My usual technique is to say "stop fighting, stop telling tales, stop screaming" as that covers most bases, and ocasionally threaten to stop by the side of the road and leave them there.
Anyway, today, after 15 minutes of "boys, I'm not going to intervene, you need to work this out yourselves", where apart from saying this a couple of times, I just ignored the shrieks from the back, we got home and I found DS2 had scratches all over his face, DS1 had bitemarks and DS2 had wet himself from rage (also because he hadn't been to the loo since after breakfast and it was tea time).
How the hell do you deal with children terrorising each other in the car? I was shocked at what they'd done - I couldn't see in the mirror (and tbh I was concentrating on the road) and I gave them both a talking to at home, and have banned TV/computer for a week. They're fine - it's all superficial, but I'm shocked at how quickly they reverted to Lord of the Flies style kiddie armegeddon when I didn't intervene.
Have a virtual glass of red on me...
What a bleugh journey! I was thinking of suggesting gaffer tape, but I think that might be considered abuse and I don't fancy being flamed by other MNetters at this time of night...
How about, based on who has been best behaved that day (so far), putting one of them in the front with you? It's not illegal to put the kids in the front of the car, and I have found that my two take the responsibility of being 'in the front' very seriously and I haven't had any incidences of them touching anything they're not supposed to - I let them work the radio if they're in the front, so little fingers are kept busy and are not tempted to touch other buttons. I have also said that if they touch anything apart from the radio, they will be banned from being in the front until their next birthday. So far, so good, but mine are 5 and 7, so maybe you don't think yours are old enough yet?
I hope someone else comes along to help, too!
Don't beat yourself up - we all try new things when it all gets too much - sometimes they work, sometimes they don't...
I have one in the front and one in the back too. They take it in turns and swap daily.
have you tried stopping the car whenever they're naughty, refuse to go any further until they behave
will only work if you're taking them somewhere they want to go though!
I wouldn't have one in the front- I know a family who lost one of their twins to having them in the front seat. Not worth it.
My solution would be rewards for a week of good behaviour in the back of the car. Sticker charts and incentives are a bit super-nanny but great.

#### Dataset extract:
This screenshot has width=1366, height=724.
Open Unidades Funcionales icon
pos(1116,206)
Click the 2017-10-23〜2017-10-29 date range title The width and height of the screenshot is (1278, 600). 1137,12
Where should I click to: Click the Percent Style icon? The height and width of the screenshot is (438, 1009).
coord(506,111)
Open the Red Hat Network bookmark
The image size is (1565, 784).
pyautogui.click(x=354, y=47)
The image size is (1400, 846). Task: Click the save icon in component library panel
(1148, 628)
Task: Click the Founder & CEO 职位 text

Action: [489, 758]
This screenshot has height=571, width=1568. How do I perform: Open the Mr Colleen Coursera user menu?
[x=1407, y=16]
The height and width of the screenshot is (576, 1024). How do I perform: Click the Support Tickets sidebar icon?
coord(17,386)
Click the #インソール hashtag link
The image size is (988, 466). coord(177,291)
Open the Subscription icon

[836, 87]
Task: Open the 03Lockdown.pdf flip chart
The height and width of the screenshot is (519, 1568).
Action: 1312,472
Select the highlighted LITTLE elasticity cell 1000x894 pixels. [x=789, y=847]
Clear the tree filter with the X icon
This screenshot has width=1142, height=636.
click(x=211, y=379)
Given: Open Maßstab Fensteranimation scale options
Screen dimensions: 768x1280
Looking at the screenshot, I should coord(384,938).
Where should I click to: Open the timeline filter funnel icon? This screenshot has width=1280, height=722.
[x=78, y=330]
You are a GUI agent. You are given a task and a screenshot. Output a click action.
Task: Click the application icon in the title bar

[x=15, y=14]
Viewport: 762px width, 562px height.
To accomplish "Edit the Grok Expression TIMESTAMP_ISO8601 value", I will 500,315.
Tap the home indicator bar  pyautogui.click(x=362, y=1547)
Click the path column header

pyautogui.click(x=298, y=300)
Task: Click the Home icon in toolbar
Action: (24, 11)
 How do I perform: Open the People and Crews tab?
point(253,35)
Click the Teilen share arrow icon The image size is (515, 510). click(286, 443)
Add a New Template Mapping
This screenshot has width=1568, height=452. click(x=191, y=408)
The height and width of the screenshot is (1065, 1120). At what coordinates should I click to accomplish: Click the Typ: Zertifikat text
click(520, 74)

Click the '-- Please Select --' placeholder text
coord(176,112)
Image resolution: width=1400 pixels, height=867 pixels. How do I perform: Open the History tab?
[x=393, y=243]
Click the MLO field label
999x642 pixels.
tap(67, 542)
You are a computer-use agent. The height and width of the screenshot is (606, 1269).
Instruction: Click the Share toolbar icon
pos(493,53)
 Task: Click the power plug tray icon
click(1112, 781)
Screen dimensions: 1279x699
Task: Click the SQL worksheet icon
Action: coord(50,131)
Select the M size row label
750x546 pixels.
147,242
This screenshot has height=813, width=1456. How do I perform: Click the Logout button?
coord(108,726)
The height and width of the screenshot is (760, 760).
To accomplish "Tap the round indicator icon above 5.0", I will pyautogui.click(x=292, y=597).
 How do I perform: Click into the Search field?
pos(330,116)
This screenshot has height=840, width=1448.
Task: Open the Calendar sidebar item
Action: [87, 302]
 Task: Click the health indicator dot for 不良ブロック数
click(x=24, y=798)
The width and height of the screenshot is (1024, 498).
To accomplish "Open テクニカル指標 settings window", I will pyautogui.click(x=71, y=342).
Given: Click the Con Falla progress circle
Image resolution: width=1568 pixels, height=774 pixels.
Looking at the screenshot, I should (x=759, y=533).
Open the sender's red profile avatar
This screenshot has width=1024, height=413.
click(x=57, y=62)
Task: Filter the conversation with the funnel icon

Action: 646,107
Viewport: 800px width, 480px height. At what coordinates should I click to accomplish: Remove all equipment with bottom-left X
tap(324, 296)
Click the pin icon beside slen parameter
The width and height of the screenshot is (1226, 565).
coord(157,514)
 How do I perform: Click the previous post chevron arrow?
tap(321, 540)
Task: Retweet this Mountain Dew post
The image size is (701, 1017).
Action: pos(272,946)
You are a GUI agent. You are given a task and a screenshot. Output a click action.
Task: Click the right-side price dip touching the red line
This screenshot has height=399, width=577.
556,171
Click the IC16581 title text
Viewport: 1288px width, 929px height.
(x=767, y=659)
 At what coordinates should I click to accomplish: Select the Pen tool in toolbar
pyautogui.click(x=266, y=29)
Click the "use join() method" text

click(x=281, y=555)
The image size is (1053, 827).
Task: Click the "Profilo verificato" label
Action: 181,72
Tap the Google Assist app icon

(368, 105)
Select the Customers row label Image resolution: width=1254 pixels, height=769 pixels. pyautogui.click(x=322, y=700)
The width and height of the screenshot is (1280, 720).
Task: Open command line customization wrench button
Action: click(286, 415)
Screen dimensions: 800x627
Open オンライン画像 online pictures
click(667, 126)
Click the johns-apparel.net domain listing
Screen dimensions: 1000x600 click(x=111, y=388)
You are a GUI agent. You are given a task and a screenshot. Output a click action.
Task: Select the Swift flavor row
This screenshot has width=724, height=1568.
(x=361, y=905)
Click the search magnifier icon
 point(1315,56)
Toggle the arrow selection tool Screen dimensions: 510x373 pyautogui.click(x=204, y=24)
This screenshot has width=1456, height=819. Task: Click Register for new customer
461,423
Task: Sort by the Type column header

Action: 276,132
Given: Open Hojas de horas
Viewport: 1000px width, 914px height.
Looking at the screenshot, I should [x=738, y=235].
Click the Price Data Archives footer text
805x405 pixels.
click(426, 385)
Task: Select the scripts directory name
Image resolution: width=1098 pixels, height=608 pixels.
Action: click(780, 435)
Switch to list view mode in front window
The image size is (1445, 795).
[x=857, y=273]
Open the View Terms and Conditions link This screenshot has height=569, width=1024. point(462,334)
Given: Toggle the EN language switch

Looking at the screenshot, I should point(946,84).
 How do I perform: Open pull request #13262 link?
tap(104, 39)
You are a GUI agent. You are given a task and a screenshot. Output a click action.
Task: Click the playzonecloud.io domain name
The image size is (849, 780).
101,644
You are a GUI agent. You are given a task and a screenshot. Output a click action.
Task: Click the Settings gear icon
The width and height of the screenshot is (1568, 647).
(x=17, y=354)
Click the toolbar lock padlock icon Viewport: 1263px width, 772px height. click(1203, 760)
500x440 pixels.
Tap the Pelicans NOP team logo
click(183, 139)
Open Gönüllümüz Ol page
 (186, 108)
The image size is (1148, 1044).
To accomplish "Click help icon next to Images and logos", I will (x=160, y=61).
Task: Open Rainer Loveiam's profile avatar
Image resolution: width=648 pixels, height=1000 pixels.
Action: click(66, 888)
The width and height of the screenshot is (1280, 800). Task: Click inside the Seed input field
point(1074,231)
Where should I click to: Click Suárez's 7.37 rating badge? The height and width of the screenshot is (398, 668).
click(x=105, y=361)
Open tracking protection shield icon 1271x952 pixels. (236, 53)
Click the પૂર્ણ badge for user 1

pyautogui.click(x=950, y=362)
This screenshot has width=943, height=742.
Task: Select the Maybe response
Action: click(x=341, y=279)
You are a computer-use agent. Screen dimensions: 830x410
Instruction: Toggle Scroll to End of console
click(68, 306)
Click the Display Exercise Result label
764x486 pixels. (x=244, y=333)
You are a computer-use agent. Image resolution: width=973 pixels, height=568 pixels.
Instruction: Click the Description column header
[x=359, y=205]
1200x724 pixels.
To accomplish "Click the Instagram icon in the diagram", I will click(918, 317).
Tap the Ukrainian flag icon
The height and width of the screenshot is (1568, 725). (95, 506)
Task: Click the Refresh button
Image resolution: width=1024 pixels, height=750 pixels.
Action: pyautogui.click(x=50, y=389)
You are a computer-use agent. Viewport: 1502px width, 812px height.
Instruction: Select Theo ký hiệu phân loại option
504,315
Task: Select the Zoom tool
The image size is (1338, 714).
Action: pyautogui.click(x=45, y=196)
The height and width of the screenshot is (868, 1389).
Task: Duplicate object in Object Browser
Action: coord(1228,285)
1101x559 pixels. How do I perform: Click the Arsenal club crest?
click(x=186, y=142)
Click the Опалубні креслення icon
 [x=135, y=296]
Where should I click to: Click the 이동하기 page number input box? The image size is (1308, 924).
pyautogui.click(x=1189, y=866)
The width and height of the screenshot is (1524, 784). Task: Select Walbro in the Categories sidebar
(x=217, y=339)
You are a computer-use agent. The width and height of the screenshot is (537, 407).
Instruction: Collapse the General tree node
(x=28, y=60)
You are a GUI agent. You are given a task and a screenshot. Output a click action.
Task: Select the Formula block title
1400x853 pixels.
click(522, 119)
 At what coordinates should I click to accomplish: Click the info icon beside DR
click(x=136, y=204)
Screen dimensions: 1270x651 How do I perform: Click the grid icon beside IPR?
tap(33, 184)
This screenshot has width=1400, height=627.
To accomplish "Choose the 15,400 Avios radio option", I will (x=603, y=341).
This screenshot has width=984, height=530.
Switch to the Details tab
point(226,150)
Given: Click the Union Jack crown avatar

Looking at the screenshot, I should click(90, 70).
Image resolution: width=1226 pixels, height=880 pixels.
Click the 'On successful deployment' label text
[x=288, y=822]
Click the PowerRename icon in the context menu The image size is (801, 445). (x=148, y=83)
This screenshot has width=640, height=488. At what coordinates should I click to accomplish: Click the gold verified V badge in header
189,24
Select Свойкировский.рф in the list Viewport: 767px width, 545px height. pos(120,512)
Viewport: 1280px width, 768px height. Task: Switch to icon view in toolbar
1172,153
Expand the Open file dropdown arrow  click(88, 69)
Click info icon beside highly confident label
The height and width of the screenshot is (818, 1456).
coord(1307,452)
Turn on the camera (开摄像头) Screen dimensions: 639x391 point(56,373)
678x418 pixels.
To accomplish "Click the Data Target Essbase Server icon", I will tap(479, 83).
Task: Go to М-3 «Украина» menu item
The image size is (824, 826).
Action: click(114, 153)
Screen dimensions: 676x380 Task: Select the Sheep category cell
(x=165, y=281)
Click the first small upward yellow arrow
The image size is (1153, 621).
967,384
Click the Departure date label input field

#### Task requirements:
In the forum thread about kids fighting in the car, write out the passage starting with "I have one in" and going on through "super-nanny but great.", swapping "Sticker charts" for "Star charts".

#### Response:
I have one in the front and one in the back too. They take it in turns and swap daily.
have you tried stopping the car whenever they're naughty, refuse to go any further until they behave
will only work if you're taking them somewhere they want to go though!
I wouldn't have one in the front- I know a family who lost one of their twins to having them in the front seat. Not worth it.
My solution would be rewards for a week of good behaviour in the back of the car. Star charts and incentives are a bit super-nanny but great.